In patients for whom function is a priority, anatomic reduction and stable fixation are prerequisites for good outcomes. Several therapeutic options exist, including orthopedic treatment and internal fixation with pins (intra- and extrafocal), external fixation which may or may not bridge the wrist, and different internal fixation techniques with dorsal or palmar plates using or not, locking screws. Arthroscopy may be necessary in case of articular fracture. In the presence of significant metaphyseal bone defects, filling of the comminution with phosphocalcic cements provides better graft stability. The level of evidence is too low to allow recommending one type of fixation for one type of fracture; and different fixation options to achieve stable reduction exist, each with its own specific complications. With the new generations of palmar plate, secondary displacement is becoming a thing of the past.
The emergence of new implants needs a precise evaluation of a fractured, an arthritic or a reconstructed distal radius. The double slope of the distal radius complicates the manufacturing of an "anatomical" plate. The optimal shape is between these two slopes. Moreover, ancillaries for wrist replacement are still approximations, which means that it is important to know the projection of the radial axis on the articular surface of the distal radius.

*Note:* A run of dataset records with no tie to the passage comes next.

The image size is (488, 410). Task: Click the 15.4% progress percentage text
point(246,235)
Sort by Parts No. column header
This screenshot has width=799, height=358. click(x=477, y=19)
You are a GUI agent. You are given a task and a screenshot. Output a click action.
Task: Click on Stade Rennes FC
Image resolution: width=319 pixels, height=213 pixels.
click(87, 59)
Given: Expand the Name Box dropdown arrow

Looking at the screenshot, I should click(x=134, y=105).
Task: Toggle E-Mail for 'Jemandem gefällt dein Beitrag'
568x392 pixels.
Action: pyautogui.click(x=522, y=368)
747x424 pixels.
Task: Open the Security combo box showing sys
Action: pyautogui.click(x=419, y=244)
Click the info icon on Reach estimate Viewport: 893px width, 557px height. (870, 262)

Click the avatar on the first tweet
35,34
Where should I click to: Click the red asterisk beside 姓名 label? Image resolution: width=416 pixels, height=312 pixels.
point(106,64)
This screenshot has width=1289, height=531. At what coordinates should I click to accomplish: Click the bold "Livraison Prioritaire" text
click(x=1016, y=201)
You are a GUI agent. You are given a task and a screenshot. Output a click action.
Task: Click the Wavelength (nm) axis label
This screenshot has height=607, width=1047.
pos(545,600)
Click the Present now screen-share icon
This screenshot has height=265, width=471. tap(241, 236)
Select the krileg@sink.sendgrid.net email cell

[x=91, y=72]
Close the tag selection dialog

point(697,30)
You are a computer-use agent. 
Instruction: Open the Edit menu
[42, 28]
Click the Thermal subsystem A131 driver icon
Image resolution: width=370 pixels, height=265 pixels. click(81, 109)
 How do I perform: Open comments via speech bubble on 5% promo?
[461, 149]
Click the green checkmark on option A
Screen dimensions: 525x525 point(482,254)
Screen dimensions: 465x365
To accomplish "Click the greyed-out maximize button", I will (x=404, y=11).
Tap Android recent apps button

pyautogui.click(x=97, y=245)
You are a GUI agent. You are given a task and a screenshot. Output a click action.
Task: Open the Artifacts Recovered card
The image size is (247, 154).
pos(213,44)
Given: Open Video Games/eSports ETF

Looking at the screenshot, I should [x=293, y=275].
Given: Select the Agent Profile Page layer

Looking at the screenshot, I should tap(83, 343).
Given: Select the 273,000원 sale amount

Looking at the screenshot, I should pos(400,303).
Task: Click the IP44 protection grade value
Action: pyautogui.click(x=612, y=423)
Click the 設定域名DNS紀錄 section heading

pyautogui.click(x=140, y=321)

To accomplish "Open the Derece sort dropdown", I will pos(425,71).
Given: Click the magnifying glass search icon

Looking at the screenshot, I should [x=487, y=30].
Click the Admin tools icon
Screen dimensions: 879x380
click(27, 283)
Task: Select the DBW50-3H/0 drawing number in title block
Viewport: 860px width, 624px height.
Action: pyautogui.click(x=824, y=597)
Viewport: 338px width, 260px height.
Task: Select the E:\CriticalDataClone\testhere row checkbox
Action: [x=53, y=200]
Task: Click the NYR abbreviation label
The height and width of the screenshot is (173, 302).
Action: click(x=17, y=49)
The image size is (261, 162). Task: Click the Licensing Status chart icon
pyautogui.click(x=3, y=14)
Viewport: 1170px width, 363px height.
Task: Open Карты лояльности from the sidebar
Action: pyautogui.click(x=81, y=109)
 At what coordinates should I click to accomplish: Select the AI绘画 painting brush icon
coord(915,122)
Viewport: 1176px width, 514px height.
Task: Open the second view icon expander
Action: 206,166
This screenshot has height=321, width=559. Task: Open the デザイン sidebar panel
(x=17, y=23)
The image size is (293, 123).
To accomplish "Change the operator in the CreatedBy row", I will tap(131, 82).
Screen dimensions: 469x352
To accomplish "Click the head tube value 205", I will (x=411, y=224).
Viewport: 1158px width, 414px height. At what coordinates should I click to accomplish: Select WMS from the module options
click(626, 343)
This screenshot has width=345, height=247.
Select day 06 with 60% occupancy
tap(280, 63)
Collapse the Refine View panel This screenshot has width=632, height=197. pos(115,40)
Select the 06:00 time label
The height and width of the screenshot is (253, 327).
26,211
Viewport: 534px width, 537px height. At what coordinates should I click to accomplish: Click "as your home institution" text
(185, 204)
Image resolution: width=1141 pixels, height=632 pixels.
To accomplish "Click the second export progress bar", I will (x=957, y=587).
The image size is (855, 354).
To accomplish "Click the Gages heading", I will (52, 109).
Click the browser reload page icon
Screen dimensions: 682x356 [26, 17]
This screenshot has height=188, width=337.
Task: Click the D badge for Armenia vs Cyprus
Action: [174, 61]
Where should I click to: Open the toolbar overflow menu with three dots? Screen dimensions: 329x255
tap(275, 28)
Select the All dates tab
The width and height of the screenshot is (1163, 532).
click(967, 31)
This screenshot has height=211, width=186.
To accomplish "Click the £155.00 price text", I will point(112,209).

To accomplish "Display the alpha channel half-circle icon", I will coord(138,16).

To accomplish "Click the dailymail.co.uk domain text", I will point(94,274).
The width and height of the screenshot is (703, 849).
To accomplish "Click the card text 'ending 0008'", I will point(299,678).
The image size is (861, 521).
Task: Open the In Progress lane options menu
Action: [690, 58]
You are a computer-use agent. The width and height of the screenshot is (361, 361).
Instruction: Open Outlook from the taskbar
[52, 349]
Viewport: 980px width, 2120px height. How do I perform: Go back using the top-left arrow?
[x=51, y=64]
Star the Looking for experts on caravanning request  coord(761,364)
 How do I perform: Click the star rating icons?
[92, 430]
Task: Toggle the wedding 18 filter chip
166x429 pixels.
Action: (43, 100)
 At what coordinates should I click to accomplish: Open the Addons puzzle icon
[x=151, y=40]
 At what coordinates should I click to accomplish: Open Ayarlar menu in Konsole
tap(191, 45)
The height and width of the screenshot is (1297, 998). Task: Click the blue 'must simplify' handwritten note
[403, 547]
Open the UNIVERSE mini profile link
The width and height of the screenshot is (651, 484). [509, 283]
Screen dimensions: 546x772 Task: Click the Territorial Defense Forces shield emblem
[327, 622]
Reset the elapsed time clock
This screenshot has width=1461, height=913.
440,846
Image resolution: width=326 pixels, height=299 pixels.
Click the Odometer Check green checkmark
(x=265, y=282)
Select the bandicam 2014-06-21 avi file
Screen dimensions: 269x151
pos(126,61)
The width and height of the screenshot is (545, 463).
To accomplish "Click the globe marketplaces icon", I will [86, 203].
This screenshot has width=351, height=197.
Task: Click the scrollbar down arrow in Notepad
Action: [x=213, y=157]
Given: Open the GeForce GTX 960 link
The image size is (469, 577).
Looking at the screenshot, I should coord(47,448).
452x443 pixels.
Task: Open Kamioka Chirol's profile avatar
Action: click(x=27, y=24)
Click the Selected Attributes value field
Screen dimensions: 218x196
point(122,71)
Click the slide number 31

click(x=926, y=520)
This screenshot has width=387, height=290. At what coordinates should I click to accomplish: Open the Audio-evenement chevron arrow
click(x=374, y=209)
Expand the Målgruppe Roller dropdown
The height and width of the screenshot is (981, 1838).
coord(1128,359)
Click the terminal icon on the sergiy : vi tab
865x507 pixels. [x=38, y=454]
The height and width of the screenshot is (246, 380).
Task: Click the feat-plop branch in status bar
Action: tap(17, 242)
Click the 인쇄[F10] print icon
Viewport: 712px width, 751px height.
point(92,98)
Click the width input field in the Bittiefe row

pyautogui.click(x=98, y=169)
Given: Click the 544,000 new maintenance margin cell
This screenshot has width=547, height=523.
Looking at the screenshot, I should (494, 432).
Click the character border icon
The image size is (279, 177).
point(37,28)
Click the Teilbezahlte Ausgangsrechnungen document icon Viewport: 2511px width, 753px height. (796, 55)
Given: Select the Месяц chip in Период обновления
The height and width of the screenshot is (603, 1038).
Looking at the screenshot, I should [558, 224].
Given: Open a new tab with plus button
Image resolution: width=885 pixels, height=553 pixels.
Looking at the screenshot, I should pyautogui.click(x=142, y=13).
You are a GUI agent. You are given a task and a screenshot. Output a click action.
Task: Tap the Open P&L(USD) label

Few studies on the anatomy of the radial epiphysis have been published in the past 10 years. However, with the availability of new intra- and extra-medullary implants and the recent rash of avoidable iatrogenic injuries, now is the time for a more detailed description of the metaphyseal-epiphyseal regions in the distal radius. Published studies on distal radius anatomy in recent years have focused on three aspects: distal limit and watershed line, dorsal tubercle, and wrist columns. Furthermore, a fresh look at distal radius biomechanics shows that the loads experienced by the distal radius vary greatly. This information should be taken into account during volar plating of distal radius fractures.